Genetic factors are stressed variably by onset age-based sample selection in psoriasis: A hint from major histocompatibility complex region-based analysis.

Abstract

Large cohort-based genetic association studies have been established over a decade. However, for certain diseases, different results with respect to the genome-wide association study level have been obtained among studies, even for those conducted within the same ethnic groups. We hypothesized that onset age-based sample variables might have a great impact on the results. In the present study, we divided psoriasis patients into several subgroups according to the onset age bracket. We conducted genetic association analysis in the major histocompatibility complex (MHC) region of each patient subgroup with shared control subjects. We found decreases in the numbers of susceptible variants in each subgroup analysis as the onset age increased in the longitudinal analysis. Meanwhile, the pairwise analysis showed that younger patients exhibited greater numbers of genetic risks in the MHC region compared to elder patients, regardless of whether the cut-off values were defined as 20 or 30years old.

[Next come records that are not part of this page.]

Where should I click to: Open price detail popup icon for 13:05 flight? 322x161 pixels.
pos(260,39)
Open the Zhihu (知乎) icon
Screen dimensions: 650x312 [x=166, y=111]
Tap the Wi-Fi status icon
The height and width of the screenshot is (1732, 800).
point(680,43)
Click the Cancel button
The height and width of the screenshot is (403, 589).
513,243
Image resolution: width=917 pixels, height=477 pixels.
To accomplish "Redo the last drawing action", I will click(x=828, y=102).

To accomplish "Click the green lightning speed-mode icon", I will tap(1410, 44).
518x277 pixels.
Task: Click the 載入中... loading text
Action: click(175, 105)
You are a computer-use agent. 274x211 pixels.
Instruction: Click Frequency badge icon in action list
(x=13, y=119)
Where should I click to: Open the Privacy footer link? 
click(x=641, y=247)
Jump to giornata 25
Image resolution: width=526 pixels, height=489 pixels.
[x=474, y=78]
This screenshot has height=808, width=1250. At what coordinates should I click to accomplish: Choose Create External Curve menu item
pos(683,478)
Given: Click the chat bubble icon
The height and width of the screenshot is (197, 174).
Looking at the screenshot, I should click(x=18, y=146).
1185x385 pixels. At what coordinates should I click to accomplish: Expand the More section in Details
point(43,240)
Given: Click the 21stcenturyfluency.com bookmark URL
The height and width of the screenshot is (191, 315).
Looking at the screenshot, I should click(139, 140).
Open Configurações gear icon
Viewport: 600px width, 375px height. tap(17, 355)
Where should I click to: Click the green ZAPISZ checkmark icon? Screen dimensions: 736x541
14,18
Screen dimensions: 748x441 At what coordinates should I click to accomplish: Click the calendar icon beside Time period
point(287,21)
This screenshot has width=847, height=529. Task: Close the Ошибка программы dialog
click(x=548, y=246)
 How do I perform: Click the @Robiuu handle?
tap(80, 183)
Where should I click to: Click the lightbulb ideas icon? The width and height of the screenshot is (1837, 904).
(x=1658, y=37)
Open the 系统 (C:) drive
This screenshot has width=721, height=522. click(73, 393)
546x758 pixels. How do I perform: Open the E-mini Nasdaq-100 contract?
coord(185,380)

Similar results were also found among 11-20-, 21-30- and 31-40-year-old groups. Furthermore, when combining the results of both the stepwise regression analysis and the HLA-C*06:02 conditioning analysis, different variants were found to be independently associated with each psoriasis subgroup. Onset age-based sample variables influence the results of genetic association studies, at least in MHC region-based genetic analysis. We suggest that caution is required when selecting samples for genetic association studies to prevent confounders that might be a result of onset age.